As part of Marvel Comics’ new Marvel Now! initiative, long-running superhero teams sport new rosters, costumes, and motives. After the events of Avengers vs. X-Men, both teams were left reeling, but it was the X-Men who suffered the biggest loss: Professor X at the hands of team leader Cyclops. No one felt this loss more than Henry McCoy (a.k.a. “Beast”), who was also a founding member with Scott Summers.
Additionally, Beast keeps a secret close to his furry blue chest: he is dying. And as a super-scientist, if he cannot find a cure no one can. Except. What if there was a way for Henry McCoy to consult with the only person who could match his brains? What if Henry McCoy were to enlist the help of Henry McCoy, and what if the only person who could talk Scott Summers out of his murderous funk is Scott Summers? This mind-bending hypothetical kicks of All-New X-Men Vol. 1 (subtitled Yesterday’s X-Men—everything old is all-new again),written by superstar hit-maker Brian Michael Bendis, who left a mountain of Avengers stories and influence to freshen up Marvel’s mighty mutants. With this first volume, Bendis has already crafted what feels like a classic run, where the pages cannot turn quickly enough and the revelations compound.

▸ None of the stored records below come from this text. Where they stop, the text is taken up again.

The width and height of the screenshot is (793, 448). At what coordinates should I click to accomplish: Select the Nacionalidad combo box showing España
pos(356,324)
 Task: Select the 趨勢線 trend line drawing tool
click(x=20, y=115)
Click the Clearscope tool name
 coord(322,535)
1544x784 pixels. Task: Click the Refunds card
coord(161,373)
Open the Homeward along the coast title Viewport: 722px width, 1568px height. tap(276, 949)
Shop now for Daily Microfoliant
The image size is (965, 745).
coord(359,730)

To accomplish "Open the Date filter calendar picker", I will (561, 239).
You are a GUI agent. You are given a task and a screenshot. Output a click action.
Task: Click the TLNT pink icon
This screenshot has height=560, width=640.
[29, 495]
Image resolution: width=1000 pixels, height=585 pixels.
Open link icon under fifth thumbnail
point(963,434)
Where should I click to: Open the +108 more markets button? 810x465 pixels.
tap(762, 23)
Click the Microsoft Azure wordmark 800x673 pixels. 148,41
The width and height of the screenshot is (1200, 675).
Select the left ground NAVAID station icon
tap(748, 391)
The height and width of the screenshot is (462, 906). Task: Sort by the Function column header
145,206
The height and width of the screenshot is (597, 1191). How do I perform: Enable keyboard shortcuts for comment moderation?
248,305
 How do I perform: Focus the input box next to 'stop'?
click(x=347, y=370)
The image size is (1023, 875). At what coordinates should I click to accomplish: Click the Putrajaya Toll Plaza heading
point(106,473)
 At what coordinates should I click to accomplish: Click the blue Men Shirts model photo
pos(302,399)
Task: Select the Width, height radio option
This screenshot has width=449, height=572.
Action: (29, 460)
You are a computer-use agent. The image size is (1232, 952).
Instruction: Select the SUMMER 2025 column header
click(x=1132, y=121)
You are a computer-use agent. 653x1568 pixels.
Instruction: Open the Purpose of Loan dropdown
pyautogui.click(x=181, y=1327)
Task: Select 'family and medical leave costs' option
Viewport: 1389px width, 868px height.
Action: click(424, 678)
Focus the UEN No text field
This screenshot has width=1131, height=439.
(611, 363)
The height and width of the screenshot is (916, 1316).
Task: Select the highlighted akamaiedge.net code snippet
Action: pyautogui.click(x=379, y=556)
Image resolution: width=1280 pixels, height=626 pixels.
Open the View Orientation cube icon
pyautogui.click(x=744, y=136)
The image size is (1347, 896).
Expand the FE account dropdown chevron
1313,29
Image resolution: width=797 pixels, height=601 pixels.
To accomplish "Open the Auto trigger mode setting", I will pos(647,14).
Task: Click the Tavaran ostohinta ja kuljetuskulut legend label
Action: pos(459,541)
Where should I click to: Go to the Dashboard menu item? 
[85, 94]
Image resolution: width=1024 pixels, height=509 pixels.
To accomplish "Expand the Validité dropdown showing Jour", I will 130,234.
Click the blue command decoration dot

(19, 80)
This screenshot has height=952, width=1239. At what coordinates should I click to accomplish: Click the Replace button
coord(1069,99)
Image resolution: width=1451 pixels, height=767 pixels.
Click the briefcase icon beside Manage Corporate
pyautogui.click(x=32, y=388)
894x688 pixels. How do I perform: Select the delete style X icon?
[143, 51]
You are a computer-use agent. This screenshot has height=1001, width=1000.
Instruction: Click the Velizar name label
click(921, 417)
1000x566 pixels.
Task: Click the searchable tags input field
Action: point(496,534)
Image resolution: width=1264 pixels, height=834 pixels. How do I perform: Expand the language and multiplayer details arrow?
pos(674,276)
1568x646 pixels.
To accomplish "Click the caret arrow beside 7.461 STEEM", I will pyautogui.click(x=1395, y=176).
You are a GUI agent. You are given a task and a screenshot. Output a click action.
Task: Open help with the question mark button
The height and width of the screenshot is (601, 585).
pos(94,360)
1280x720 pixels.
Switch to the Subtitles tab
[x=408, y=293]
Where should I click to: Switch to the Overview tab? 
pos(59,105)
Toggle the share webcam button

In order to consult with himself, Beast does what X-Men do: he time travels. In the past, Beast finds the original X-Men and pleads with them to travel to their future to help the X-Men of present day. Plus, two Henry McCoys have a better chance at saving his/their life/lives than one. It’s heady stuff and Bendis wisely skips over the finer details of paradoxes in favor of character moments, where he excels. Beast sees a young Jean Grey, as yet untouched by the Dark Phoenix and her ultimate fate, and marvels at her youth, attitude, and beauty. Of course, yesterday’s X-Men hop aboard with Beast to the present day, where they encounter the all-new X-Men, a team weary from decades of inner mutant battles and a public who hates and fears them now more than ever.